Ivaldo Lemos Junior
Promotor de Justiça do MPDFT
Se existe uma coisa na vida que é muito enganosa, essa coisa é a reputação, que é a maneira estereotipada como as pessoas veem os outros. Algumas reputações são positivas: Fulano é engraçado, inteligente, bonito. Outras são negativas: Fulano é desonesto, fofoqueiro, preguiçoso. Algumas são vagas ou dúbias: Fulano é "uma figura" ou Fulano "apronta muito".
Algumas são mistas: é inteligente mas vaidoso, culto mas boçal. Todavia, a reputação não respeita a complexidade do caráter e da personalidade, mas pinça um traço mais marcante, ou dois, no máximo três.
Repito que nem sempre reputação é algo de verdadeiro ou de muito verdadeiro, principalmente se positiva. Não é raro que uma pessoa tenha fama de culta, mas a fama pode ser maior do que a cultura. Considerar uma pessoa culta é subjetivo, mas admitir que uma pessoa seja considerada culta ou muito culta – mesmo que isso seja de uma injustiça monstruosa -- não é. A voz ativa é pessoal. A voz passiva é impessoal. Karl Popper chamava isso, mutatis mutandis, de conhecimento subjetivo e conhecimento objetivo.
Por isso é muito mais fácil destruir do que construir reputação. A construção é um processo longo, difícil e solitário, que pode ou não corresponder à realidade. A destruição é um processo rápido, fácil, tentador. Para mim, futricar e matar são espécies do mesmo gênero destruidor. Futrica é uma espécie de morte.

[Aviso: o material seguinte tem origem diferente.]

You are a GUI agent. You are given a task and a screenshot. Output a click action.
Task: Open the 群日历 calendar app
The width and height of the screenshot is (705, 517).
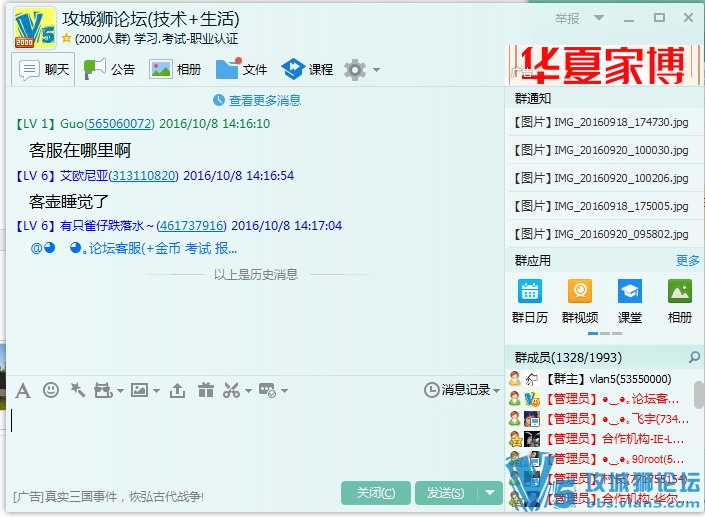(x=529, y=300)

Se nossas vidas fossem músicas, a reputação seria a letra. A melodia seria quem somos. A letra seria o que somos. Existem muitas músicas sem palavras, em todos os ritmos possíveis. Mas não existe música sem melodia. Música sem melodia se chama poema, barulho, ou alguma outra coisa. Mas música sem letra se chama música, mesmo. A letra agrega valor ou desvalor, mas não modifica a natureza, a substância.